§ **Written instruction A**: According to the notice of director-appointment resolutions, what happens to resolutions 2 to 11 if Ordinary Resolution 1 fails?
§ **Written instruction B**: Carry on writing the notice of director-appointment resolutions, picking up right after its last sentence.

§ **Page text**:
──────────────────────────────

For Ordinary Resolution 1 to be passed, votes in favour of the resolution
must represent more than 50% of the voting rights exercised at the meeting.

If Ordinary resolution 1 fails, the remainder of resolutions 2 to 11 will
not be proposed.


ORDINARY RESOLUTION 2 – APPOINTMENT OF DARRYLL CASTLE

“Resolved to appoint Mr Darryll Castle as a director to the board of the
Company.”

The   reason   for  Ordinary  Resolutions 2-11   is  to   comply  with   the
Requisitionists’ demands concerning the election of the nominees put forward
by them.     Attached, as ANNEXURE C, is the information given by the
Requisitionists concerning their nominees.

For this resolution to be passed, votes in favour of the resolution must
represent more than 50% of the voting rights exercised at the meeting in
respect of Ordinary Resolution 2.


ORDINARY RESOLUTION 3 – APPOINTMENT OF KLAAS PAULUS PIETER MEIJER (PEPE
MEIJER)

“Resolved to appoint Mr Klaas Paulus Pieter Meijer (Pepe Meijer) as a
director to the board of the Company.”

For this Resolution to be passed, votes in favour of the resolution must
represent more than 50% of the voting rights exercised at the meeting in
respect of Ordinary Resolution 3.

ORDINARY RESOLUTION 4 – APPOINTMENT OF KESHAN PILLAY

“Resolved to appoint Mr Keshan Pillay as a director to the board of the
Company.”

For this Resolution to be passed, votes in favour of the resolution must
represent more than 50% of the voting rights exercised at the meeting in
respect of Ordinary Resolution 4.

ORDINARY RESOLUTION 5 – APPOINTMENT OF KETSO GORDHAN

“Resolved to appoint Mr Ketso Gordhan as a director to the board of the
Company.”

For this Resolution to be passed, votes in favour of the resolution must
represent more than 50% of the voting rights exercised at the meeting in
respect of Ordinary Resolution 5.


ORDINARY RESOLUTION 6 – APPOINTMENT OF CLAUDIA MANNING

“Resolved to appoint Ms Claudia Manning as a director to the board of the
Company.”

For this Resolution to be passed, votes in favour of the resolution must
represent more than 50% of the voting rights exercised at the meeting in
respect of Ordinary Resolution 6.
ORDINARY RESOLUTION 7 – APPOINTMENT OF GESINA TRIX COETZER

“Resolved to appoint Ms Gersina Trix Coetzer as a director to the board of
the Company.”

For this Resolution to be passed, votes in favour of the resolution must
represent more than 50% of the voting rights exercised at the meeting in
respect of Ordinary Resolution 7.


ORDINARY RESOLUTION 8 – APPOINTMENT OF NOMPUMELELO PEARL- PETRINA SISWANA

“Resolved to appoint Ms Nompumelelo Pearl – Petrina Siswana as a director to
the board of the Company.”

For this Resolution to be passed, votes in favour of the resolution must
represent more than 50% of the voting rights exercised at the meeting in
respect of Ordinary Resolution 8.


ORDINARY RESOLUTION 9 – APPOINTMENT OF ITUMELENG DLAMINI

“Resolved to appoint Ms Itumeleng Dlamini as a director to the board of the
Company.”

──────────────────────────────

§ **Recorded information**:
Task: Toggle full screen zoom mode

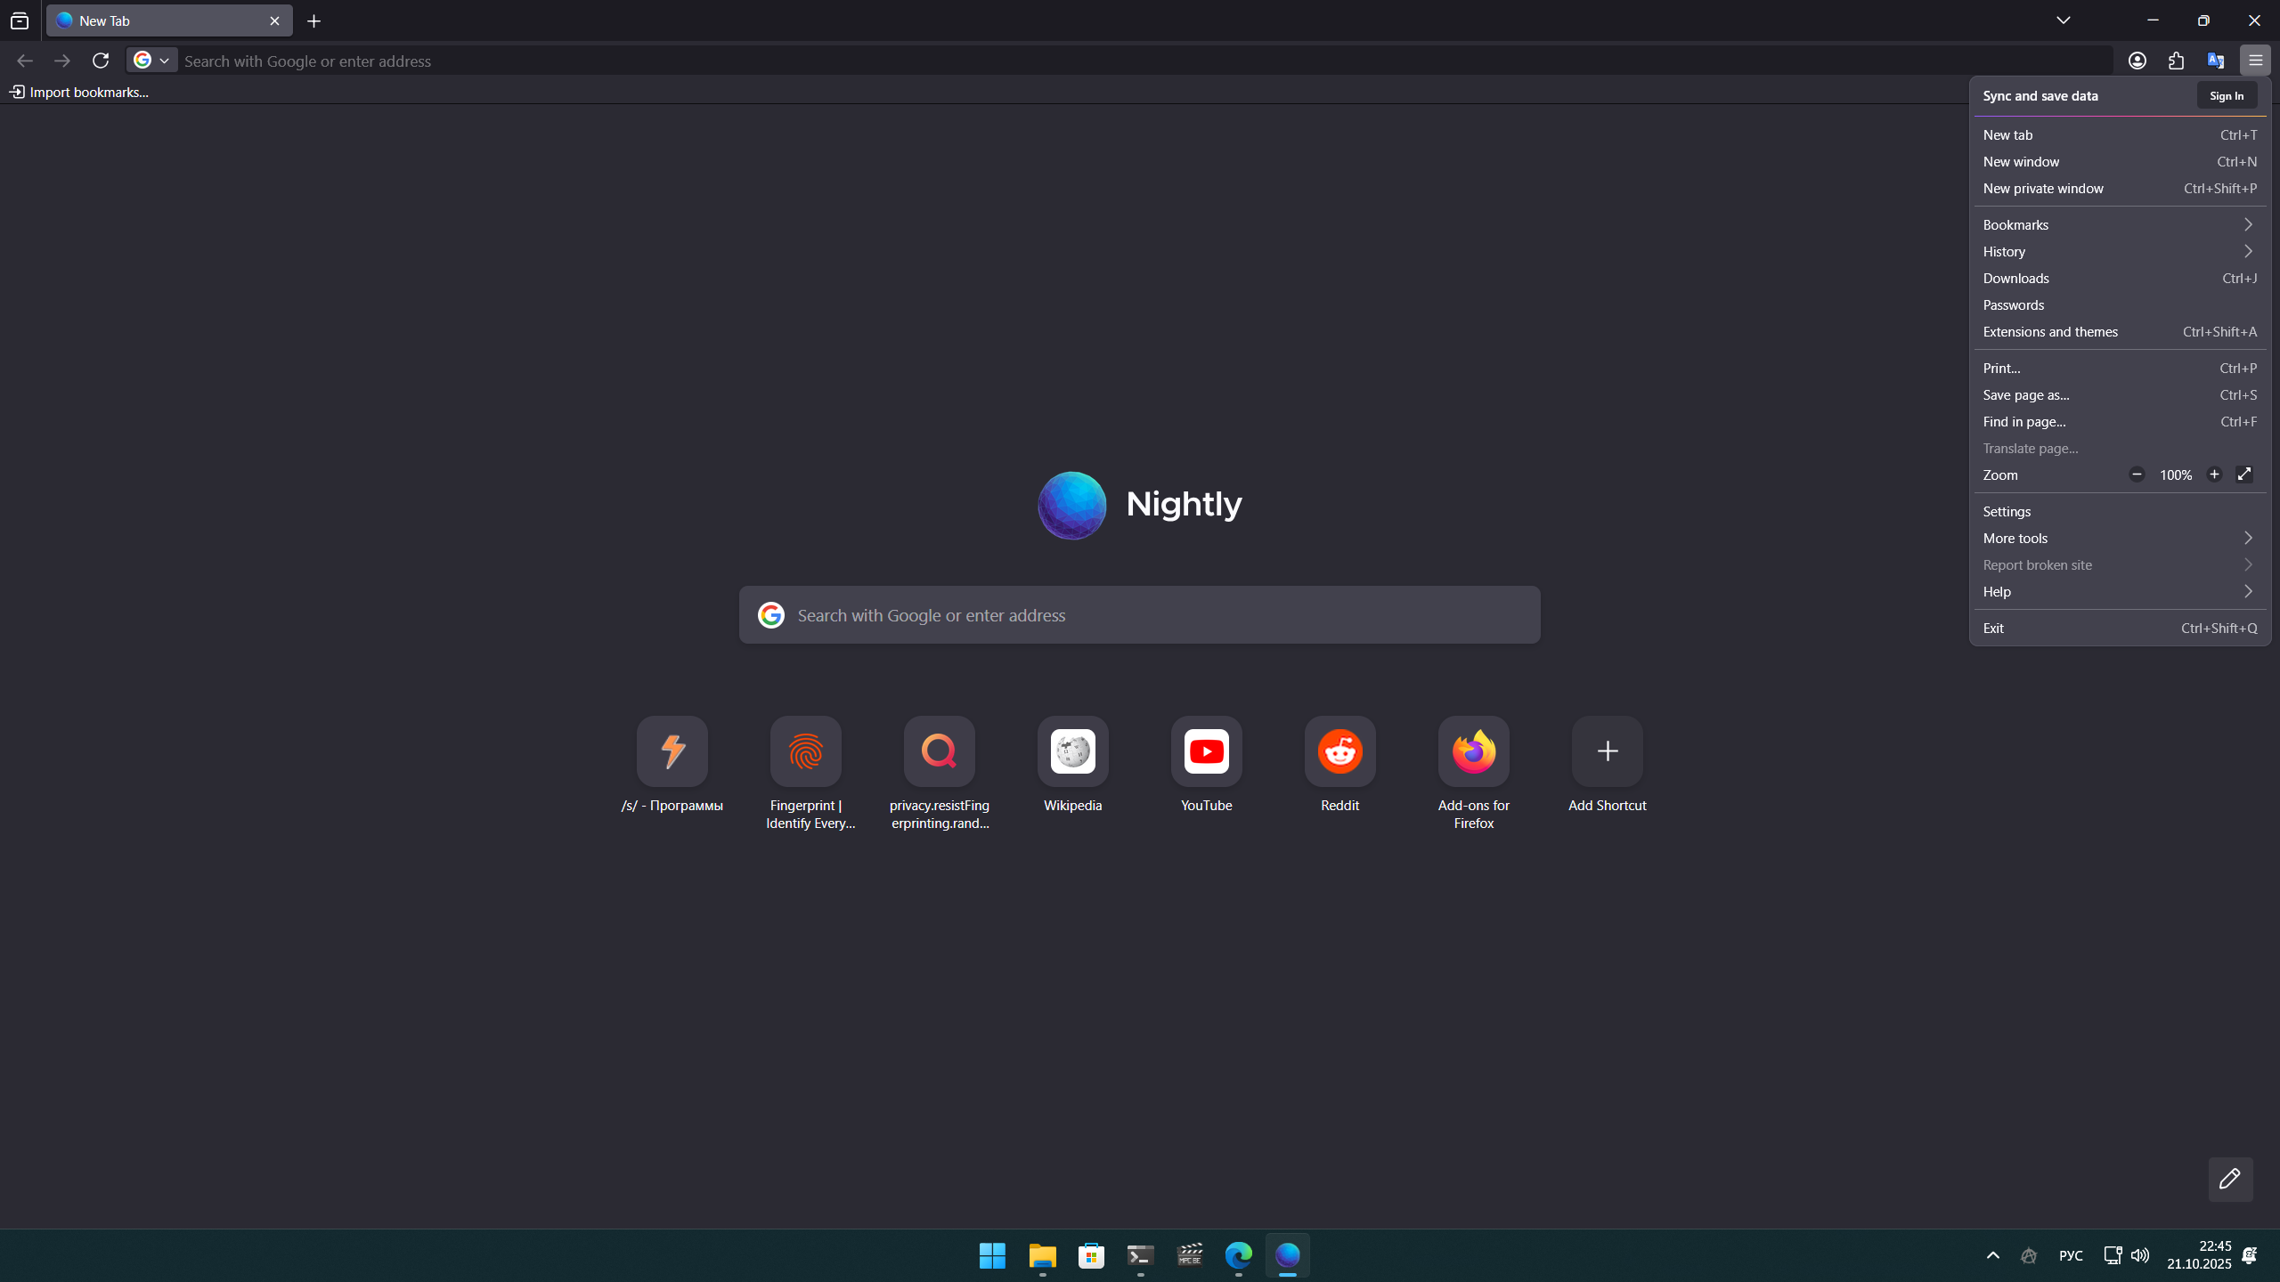Action: pyautogui.click(x=2243, y=475)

──────────────────────────────

§ **Reply A**: They will not be proposed.

§ **Reply B**:
For this Resolution to be passed, votes in favour of the resolution must
represent more than 50% of the voting rights exercised at the meeting in
respect of Ordinary Resolution 9.


ORDINARY RESOLUTION 10 – APPOINTMENT OF BOBBY GODSELL

“Resolved to appoint Mr Bobby Godsell as a director to the board of the
Company.”

For this Resolution to be passed, votes in favour of the resolution must
represent more than 50% of the voting rights exercised at the meeting in
respect of Ordinary Resolution 10.


ORDINARY RESOLUTION 11 – APPOINTMENT OF PETER GIL NELSON

“Resolved to appoint Mr Peter Gil Nelson as a director to the board of the
Company.”

For this Resolution to be passed, votes in favour of the resolution must
represent more than 50% of the voting rights exercised at the meeting in
respect of Ordinary Resolution 11.


VOTING AND PROXIES
On a show of hands, every PPC Shareholder present in person or represented
by proxy, entitled to vote at the General Meeting, shall have one vote and,
on a poll, every PPC Shareholder entitled to vote at the General Meeting
shall have one vote for each PPC Ordinary Share held or represented. The
Requisitionists have demanded that all the votes be taken by a poll.

Shareholders’ attention is drawn to clause 22 of the company’s MOI dealing
with proxies, which clause includes a possible proxy form (which is on the
company’s website). The last date for returning proxies will be 10am on 4
December 2014.

Dematerialised   Shareholders   (other   than   Dematerialised  “own   name”
Shareholders) must advise their CSDP or Broker of their voting instructions
should they wish to be represented at the General Meeting. If, however, such
Shareholders wish to attend the General Meeting in person, they will need to
request their CSDP or Broker to provide them with the necessary letter of
representation in terms of the custody agreement entered into between the
Dematerialised Shareholder and the CSDP or Broker.

IDENTIFICATION
In terms of section 63(1) of the Companies Act, before any person may attend
or participate in the General Meeting, that person must present reasonably
satisfactory identification and the person presiding at the General Meeting
must be reasonably satisfied that the right of the person to participate and
vote at the General Meeting, either as a shareholder, or as a proxy for a
shareholder, has been reasonably verified. Forms of identification include
the presentation of a valid identity document, driver’s licence or passport.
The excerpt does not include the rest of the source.